Des annonces similaires ont été publiées les années précédentes, donnant lieu à des vagues de réactions provocantes et ironiques sur les réseaux sociaux :

Si vous portez des martinkas, vous inhiberez directement la résurrection de l'empire macédonien, alors réfléchissez bien à ce que vous ferez…

Si la martinka est un péché maintenant, alors la MOC devrait mettre sa liste à jour, elle devient trop longue. J'en ai trop sur mon âme maintenant.

Un tweet se moquait de la coutume de certains prêtres de se prélasser dans le luxe, comme en portant des bijoux et des montres chers, ce qui a fait l‘objet de critiques dans d'autres pays [fr] ayant des églises orthodoxes, comme la Russie :

La MOC : “Nous condamnons le port de martinkas comme coutume païenne…”
Moi : …

Cette année, en lien avec un article similaire d'un site religieux lié à la MOC appelé “Pokajanie” [Repentance, NdT], la militante du patrimoine culturel Vasilka Dimitrovska a également exprimé son mécontentement face à l'ingérence de certaines personnalités religieuses en politique :

Merci à la MOC pour le marketing gratuit que nous n'avons même pas sollicité.

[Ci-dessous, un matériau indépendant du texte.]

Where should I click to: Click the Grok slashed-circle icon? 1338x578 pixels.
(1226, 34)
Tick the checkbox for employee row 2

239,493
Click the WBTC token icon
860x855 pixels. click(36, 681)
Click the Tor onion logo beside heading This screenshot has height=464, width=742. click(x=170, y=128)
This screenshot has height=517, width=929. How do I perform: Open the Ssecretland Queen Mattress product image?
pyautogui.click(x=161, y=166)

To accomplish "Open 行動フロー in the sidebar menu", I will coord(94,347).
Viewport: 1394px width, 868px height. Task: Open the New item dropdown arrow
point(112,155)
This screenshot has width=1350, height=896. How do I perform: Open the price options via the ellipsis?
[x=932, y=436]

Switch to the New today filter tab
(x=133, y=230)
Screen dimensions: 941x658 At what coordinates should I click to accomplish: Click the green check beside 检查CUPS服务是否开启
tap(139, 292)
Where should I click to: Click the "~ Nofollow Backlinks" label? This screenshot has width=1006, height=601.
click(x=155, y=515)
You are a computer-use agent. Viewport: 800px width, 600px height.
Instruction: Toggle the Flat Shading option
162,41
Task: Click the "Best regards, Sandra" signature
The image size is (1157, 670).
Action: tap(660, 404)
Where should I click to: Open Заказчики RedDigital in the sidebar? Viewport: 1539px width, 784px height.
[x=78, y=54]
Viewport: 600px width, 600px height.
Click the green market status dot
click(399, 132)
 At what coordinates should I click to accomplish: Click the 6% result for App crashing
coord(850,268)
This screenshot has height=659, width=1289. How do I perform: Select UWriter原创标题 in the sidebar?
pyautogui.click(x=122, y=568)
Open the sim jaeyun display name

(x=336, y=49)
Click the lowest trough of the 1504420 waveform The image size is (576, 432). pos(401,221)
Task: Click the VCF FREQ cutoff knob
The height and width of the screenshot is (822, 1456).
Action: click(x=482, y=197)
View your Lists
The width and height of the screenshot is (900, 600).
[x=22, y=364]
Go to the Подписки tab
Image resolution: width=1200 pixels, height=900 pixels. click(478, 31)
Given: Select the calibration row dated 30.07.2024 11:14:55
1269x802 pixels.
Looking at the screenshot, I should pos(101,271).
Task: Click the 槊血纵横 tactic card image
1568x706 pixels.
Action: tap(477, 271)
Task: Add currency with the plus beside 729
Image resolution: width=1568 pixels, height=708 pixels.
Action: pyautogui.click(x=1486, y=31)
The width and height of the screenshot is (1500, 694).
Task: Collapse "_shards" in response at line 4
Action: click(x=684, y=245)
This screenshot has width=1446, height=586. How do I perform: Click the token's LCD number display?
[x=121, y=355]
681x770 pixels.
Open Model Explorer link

S'ils veulent se plaindre, pourquoi ne vont-ils pas visiter l'UNESCO ? En passant, ils peuvent également résoudre les négociations sur le problème du nom [du pays]. En chemin, ils devraient se renseigner sur les différences entre la religion et une tradition reconnue comme patrimoine culturel mondial.

En fait, l'annonce originale de la MOC [mk] n'était pas inconditionnelle et écrite dans un langage beaucoup plus doux :

Значи, ако мартинката се носи неколку денови или една недела, дали како негување на стара традиција, дали како мода, дали во чест на нашите предци, дали како заедничко балканско културно наследство, дали заради забава или од некоја друга причина, тогаш не е во спротивност на Црковното учење.

Но, ако носењето мартинка стане суеверен и магиски, а со тоа и демонски обичај, тогаш таквото поведение не е во согласност со учењето на Црквата. Секако, секој е слободен да го послуша, или не, учењето на Црквата, и е одговорен за одлуките што ги носи.

Et donc, porter une martinka pendant quelques jours ou une semaine, soit pour cultiver une tradition ancienne, soit pour la mode, ou pour honorer nos ancêtres ou le patrimoine culturel commun balkanique, pour le plaisir ou pour une autre raison, n'est pas contraire à l'enseignement de l'Église.

Cependant, si une martinka est portée dans un but superstitieux ou magique, c'est donc une coutume démoniaque qui n'est pas conforme aux enseignements de l'Église. Bien sûr, toute personne est libre d'obéir ou non aux enseignements de l'Église, et assume la responsabilité de sa propre décision.

Même si les citoyens macédoniens obtiennent régulièrement un score élevé sur l'indice de religiosité, ils rejettent de plus en plus le mélange de la religion avec le nationalisme, y compris le soutien du clergé à l'ancien parti politique au pouvoir et leur participation aux rassemblements [fr] liés au nom de la Macédoine [fr].

Que ce soit sur un ton dur ou modéré, l'annonce de la MOC semble avoir eu un effet contraire et a accru la visibilité de la coutume de la “martinka”. De nombreux médias ont fait la promotion de l'ancienne coutume [mk] maintenant protégée par l'UNESCO, et un livre pour les enfants a été publié [mk] à leur sujet en macédonien, en albanais et en anglais.